“Another day, another vulnerability” is a familiar refrain among security teams worldwide. One of the most intriguing findings from our latest Fortinet Global Threat Landscape Report is that attackers are exploiting vulnerabilities faster than ever before. This average time-to-exploitation, 4.76 days, is 43% faster than our FortiGuard Labs team observed in the first half of the year.
Response time has always played a significant role in cybersecurity operations. But as adversaries execute their strategies faster, it’s easy to see why security teams—especially those under-resourced—worry about staying one step ahead. While there’s no single solution for outpacing today’s cybercriminals, there are several steps you should take now to ensure your team is prepared to guard against attackers’ evolving methods.
Use ‘red zone’ insights to prioritize responses to predictable patterns
Prioritizing vulnerabilities for remediation is more critical than ever given that the rate of discovery and disclosure continues to quicken. As of writing this piece, there are over 240,000 vulnerabilities on the Common Vulnerabilities and Exposures (CVE) list. We saw a new record in 2023, with approximately 30,000 new vulnerabilities published, representing a 17% increase from 2022.

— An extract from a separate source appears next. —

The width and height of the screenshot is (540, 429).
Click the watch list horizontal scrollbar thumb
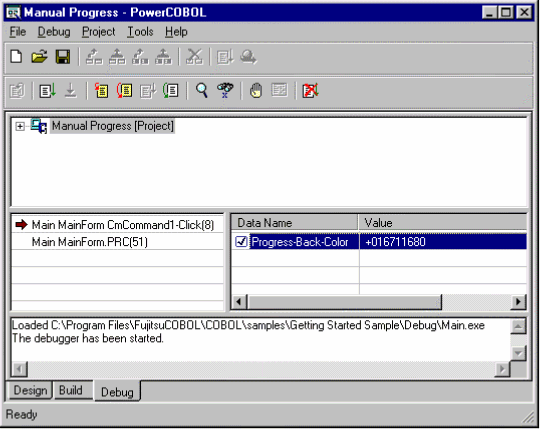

With so many historical vulnerabilities, defenders must focus on what’s actively under attack in the wild. Several years ago, we introduced the concept of the “red zone,” which helps us collectively better understand how likely (or unlikely) it is that threat actors will exploit a specific vulnerability. Using these red zone insights, your team can focus on the vulnerabilities that present the most significant risk to your organization, prioritizing responses to predictable attacker patterns.

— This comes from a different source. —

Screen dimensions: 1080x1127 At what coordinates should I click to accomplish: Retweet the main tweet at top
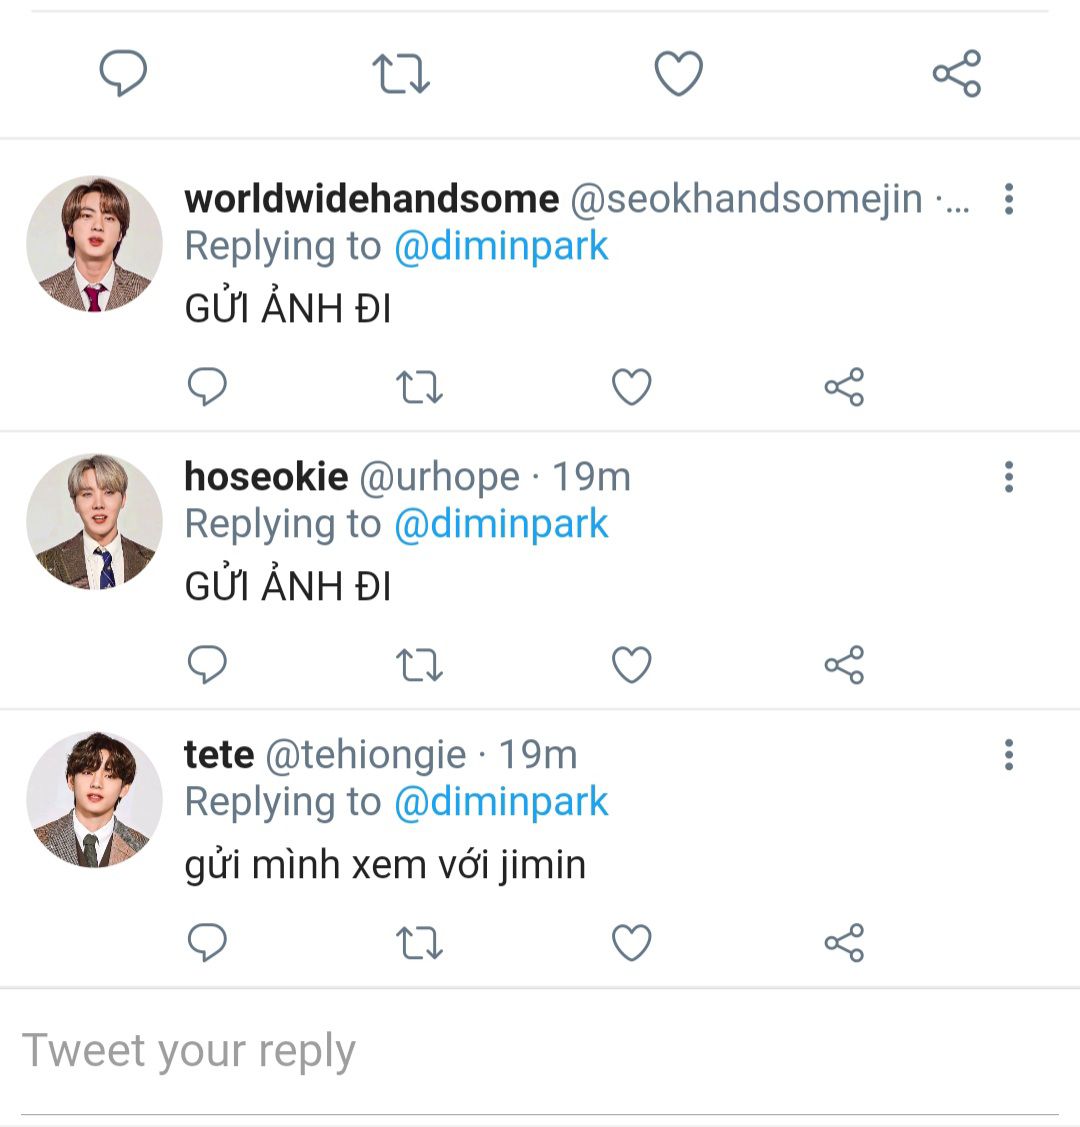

Revisit your patch management strategy
A failure to patch continues to contribute to intrusions. In 86% of the cases the FortiGuard incident response (IR) and managed detection and response (MDR) teams investigated, where unauthorized access occurred through the exploitation of a vulnerability, the vulnerability was already known at the time and a patch was readily available.
Of course, security leaders are well aware of the importance of regular patching. In our observations, when organizations fail to respond to direct, targeted threat intelligence, it’s typically due to a resourcing issue. However, the data underscores the importance of reassessing your security investments and making necessary adjustments, given how vital regular patching is to protect against breaches.

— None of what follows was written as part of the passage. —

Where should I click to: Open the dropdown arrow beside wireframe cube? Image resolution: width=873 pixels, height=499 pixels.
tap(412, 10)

It’s also a great reminder to all security practitioners to act quickly through a consistent patching and updating program when new vulnerabilities emerge that are likely to be exploited. And don’t discount “old” vulnerabilities, as they’re still popular among adversaries. In the second half of 2023, 98% of organizations reported detecting exploits that have existed for at least five years.
Practically speaking, this reinforces the importance of remaining vigilant about security hygiene overall, as attackers will continue embracing both the old and the new to compromise networks.
Tidy up your overall cyber hygiene
Refreshing your organization’s cyber hygiene can take many forms, from updating your processes to implementing the appropriate security controls. However, based on the incidents our IR and MDR teams addressed in the second half of the year, there are a few specific cyber hygiene considerations that should be on every security team’s radar.
First, ensure your team has accurate, actionable IR plans in place. Without these, teams often act impulsively, resulting in investigations and remediation actions that are left incomplete. Our teams observed many cases where a poorly scoped remediation added more fuel to the attacker’s fire, with adversaries responding by deploying ransomware to cause significant and unnecessary damage.
Additionally, consider the state of your backups and how easy (or difficult) it is for attackers to gain access. We observed instances where organizations used backup solutions that authenticated with their main corporate environment. In these situations, threat actors were able to access, manipulate, and encrypt the backup solutions during the intrusions, making them worthless. Backup solutions must be adequately separated from the main environment to be effective.
Finally, ensure your team is monitoring for the suspicious use of valid accounts in your environment. We observed that threat actors operating on the dark web most often advertised access to organizations via VPN, Remote Desktop Protocol, and compromised accounts. Valid accounts continue to offer a fast track through the cyber kill chain and are increasingly accessible to bad actors.
Public and private organizations must collaborate to disrupt cybercrime
Evolving your organization’s risk management strategy is a crucial step in guarding against attackers who are picking up their pace. Still, even the most skilled security teams can’t disrupt global cybercrime on their own.
Finding choke points on the attackers’ chessboard requires a coordinated effort. That’s what makes collaboration and knowledge sharing so important. And as cybercriminals become more adept, now is the ideal time to work across the public and private sectors to collectively enhance cybersecurity worldwide.